The line containing "Accueil (31, 84)" and every line after it, through the last line of the records, are to be transcribed exactly, and nothing else.

--- MATERIAL SUPPLIED ---

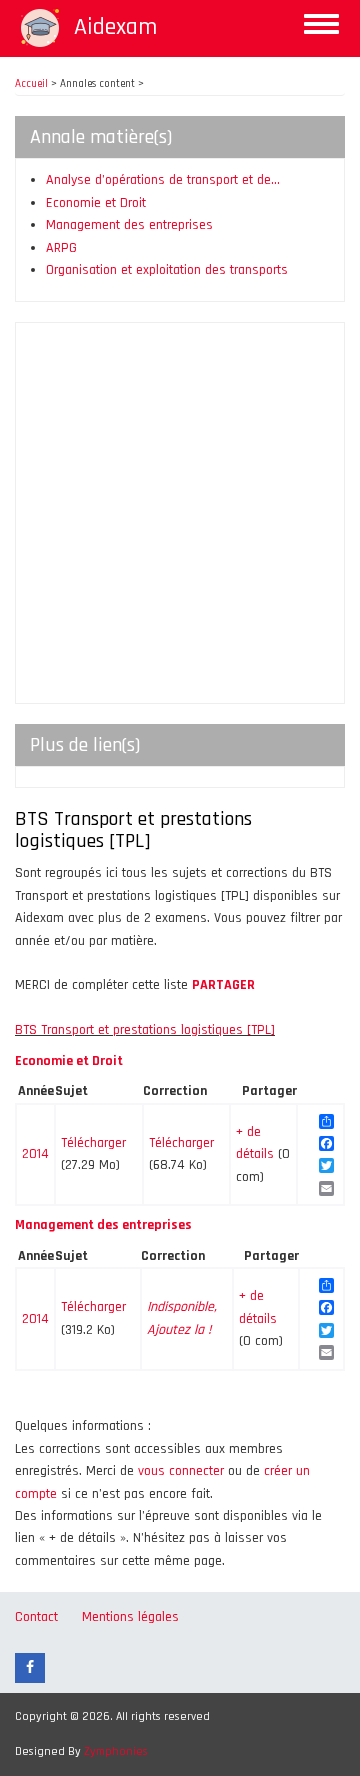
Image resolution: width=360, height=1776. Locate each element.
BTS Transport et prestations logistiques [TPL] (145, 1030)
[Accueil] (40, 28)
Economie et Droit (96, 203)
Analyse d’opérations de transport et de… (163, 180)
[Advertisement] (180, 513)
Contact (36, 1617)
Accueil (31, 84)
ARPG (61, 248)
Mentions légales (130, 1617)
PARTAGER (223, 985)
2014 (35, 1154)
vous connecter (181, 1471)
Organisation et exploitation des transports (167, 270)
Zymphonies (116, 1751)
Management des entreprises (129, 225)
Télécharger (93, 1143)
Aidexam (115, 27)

---

## WRITTEN RESPONSE
Accueil (31, 84)
ARPG (61, 248)
Mentions légales (130, 1617)
PARTAGER (223, 985)
2014 (35, 1154)
vous connecter (181, 1471)
Organisation et exploitation des transports (167, 270)
Zymphonies (116, 1751)
Management des entreprises (129, 225)
Télécharger (93, 1143)
Aidexam (115, 27)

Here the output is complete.